Before leaving for Washington DC, and that new challenge, I received blessing after blessing, more than my share really, in conversation with the friends I'd served in California for nearly 17 years. At breakfast, over lunch, or long walks through the woods, we talked about the things we'd taught one another, the pain we'd survived, the challenges met in church and beyond. We remembered wild and meaningful (and sometimes strangely miguided) sermons and prayer circles and soulful small group sessions. We recalled the stands we'd taken together, and the experiments that didn't work out as we'd hoped. These friends looked me in the eye with such gratitude, with such love, with such kindness. I tucked their words and tears away, in a quiet but forever part of my heart. God is good.
On the way to Washington, in the thrill of that call, that process, I had hoped for the courage (and creativity) to do something that turned out to be undoable. At least for me.
Because our youngest daughter was still in school--and would begin her junior year of high school in September--we dared to believe that we could do a geographical split. Me working in Washington. Kate and Hannah staying, riding out those last two years of high school, in California. We imagined long weekends together, vacation days spread out over months, occasional visits midway across the continent. Not ideal, and we knew that. But we imagined making it work: for a couple of years, long enough to see Hannah through high school and off to college.
Looking back at this now, I failed in my own practice of prayer and discernment. Maybe that's entirely too strong, I know. If any of you used words like that, I'd caution you to settle down, take a deep breath, and give yourselves a break. But I might have--really, I should have--anticipated how painful it would be to start over again without my family, to build a new life in a new (and--let's be honest--supercharged) environment without Kate and Hannah. 3000 miles from dinnertime banter, date nights and family frivolity.
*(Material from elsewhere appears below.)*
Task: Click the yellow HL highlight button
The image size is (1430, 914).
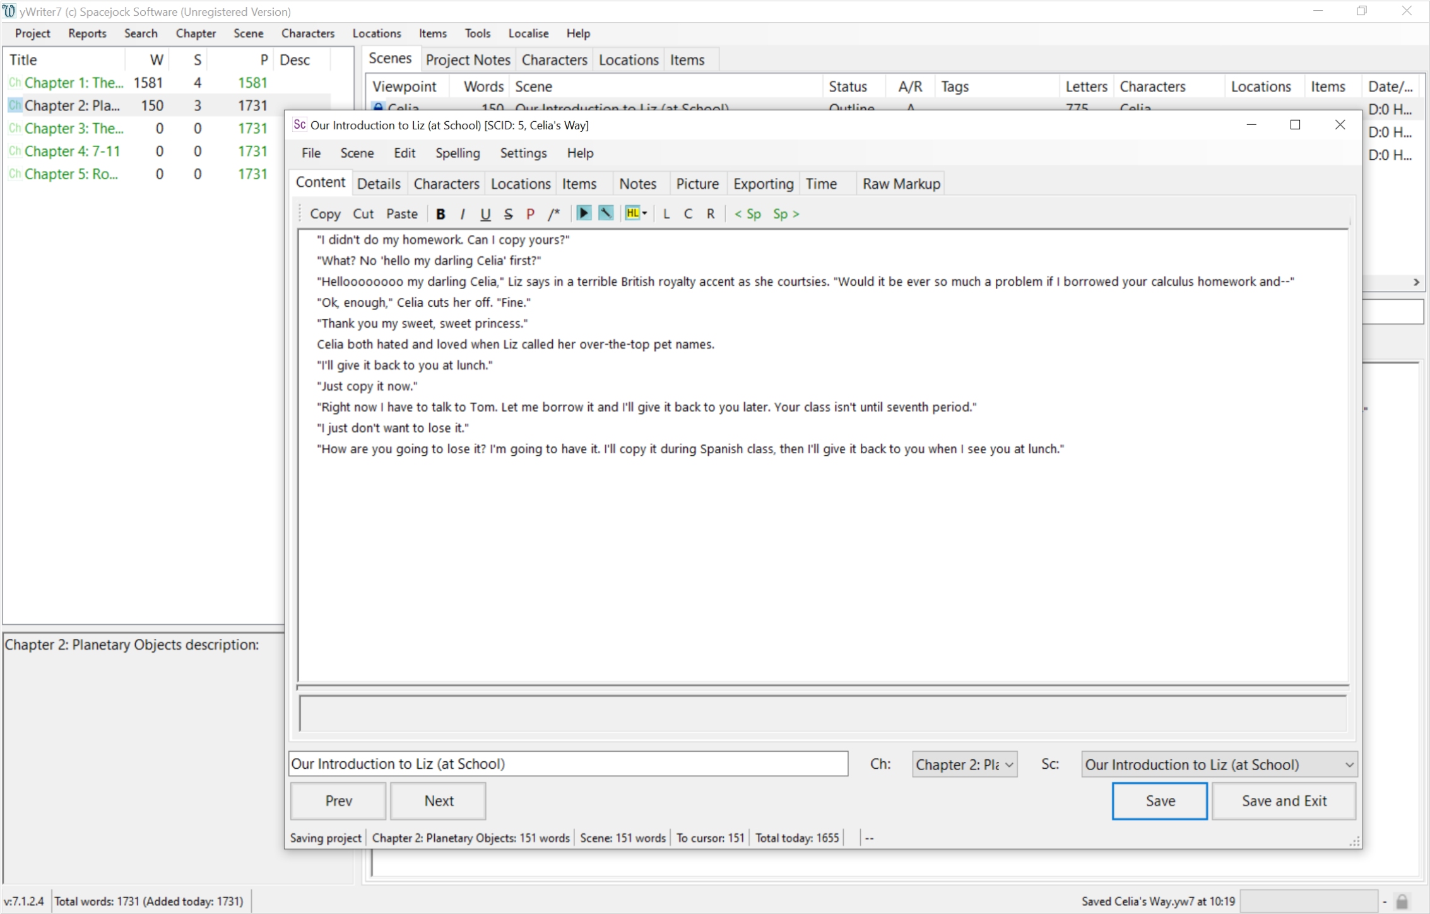Action: 632,213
It ate at me those first months in DC. Not to be there as Hannah studied for big tests. Not to be there as she began to plan for college visits and other big moments. 3000 miles. In praying about my own future, in discerning new calls to ministry and service, I didn't forget Hannah or Kate. But I sure missed how critically important it is to prioritize, to physically and spiritually prioritize, the most important relationships in my life. I got swept up in the urgency of my witness, and the wonderful opportunity to do something of signficance at the heart of the American Empire. Maybe my discernment was self-centered. Or at least, it was missing something.
At McDonald's, Kettleman City, California, I-5 on the Way Back |
But the challenges there--as everywhere--are many, and they are unavoidable. Building beloved community (anywhere) requires unflinching leadership and fully invested pastoral care. And for me, having my heart divided as it was, I just couldn't be fully invested. Not as I needed to be. And not as the church needed me to be. I'd go home at the end of the day, watch just enough of the Kavanaugh Hearings to be unnerved, and weep into a bowl of Campbell's Soup--and I'd wonder what in the world I was trying to do, and how in the world I could ever do it alone. I'd worry about Hannah, incessantly, and look at her image on the Facetime screen and feel only distance, very little connection, and certainly no opportunity for parental tenderness or lovingkindness.
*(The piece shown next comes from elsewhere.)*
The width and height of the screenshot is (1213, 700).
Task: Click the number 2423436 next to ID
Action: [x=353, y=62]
I don't know about the rest of you. But I stink at Facetime.
This sign (LOVE/RESISTANCE or maybe LOVE IS RESISTANCE) was pasted to the wall the night I attended a Black Lives Matter/Showing Up for Racial Justice celebration in Columbia Heights in August. It was a great night, rich with chutzpah and folks of all ages and races determined to collaborate and risk it all. LOVE IS RESISTANCE.
I believe this. I believe that faith--especially now, especially here--requires a very particular kind of resistance. Not silly resistance. Not fair-weathered resistance. But LOVING resistance. In the ways we show up for organized justice campaigns. In the ways we show up to care for the forgotten and weary and poor among us. In the ways we worship and preach. Even in the ways we play. To resist in the spirit of Jesus is to resist with love. And that means everything to me. Always has, really.
I learned--the hard way, the circuitous route--that my own witness does not (and will not) stand alone. There's nothing heroic, nothing solitary, nothing unique about me or my ministry. I lean on the lovingkindness of so many friends, such a great family--and through them all, such a generous Spirit. If I'm to resist lovingly and serve thoughtfully, I'll always need to keep this mind mind. And to keep them close.
So whatever comes next for me, it'll have to involve resistance soaked in love, witness energized by deep friendships and primary relationships, a life that goes out to meet the world's pain and then returns to cook dinner and eat well with my family. I have a hunch that'll mean parish ministry again, maybe soon, in one setting or another. But I have still more sorting out to do, still more prayer and wondering to do. Because 2018 has been a disorienting ride into gratitude and disappointment, courage and failure. Inevitably, that ride is always a trip into the heart of God's mercy. The deep, deep, deepening heart of God's mercy.
So that's what I'm thinking about this Advent. Keep watch, Dave. Keep watch.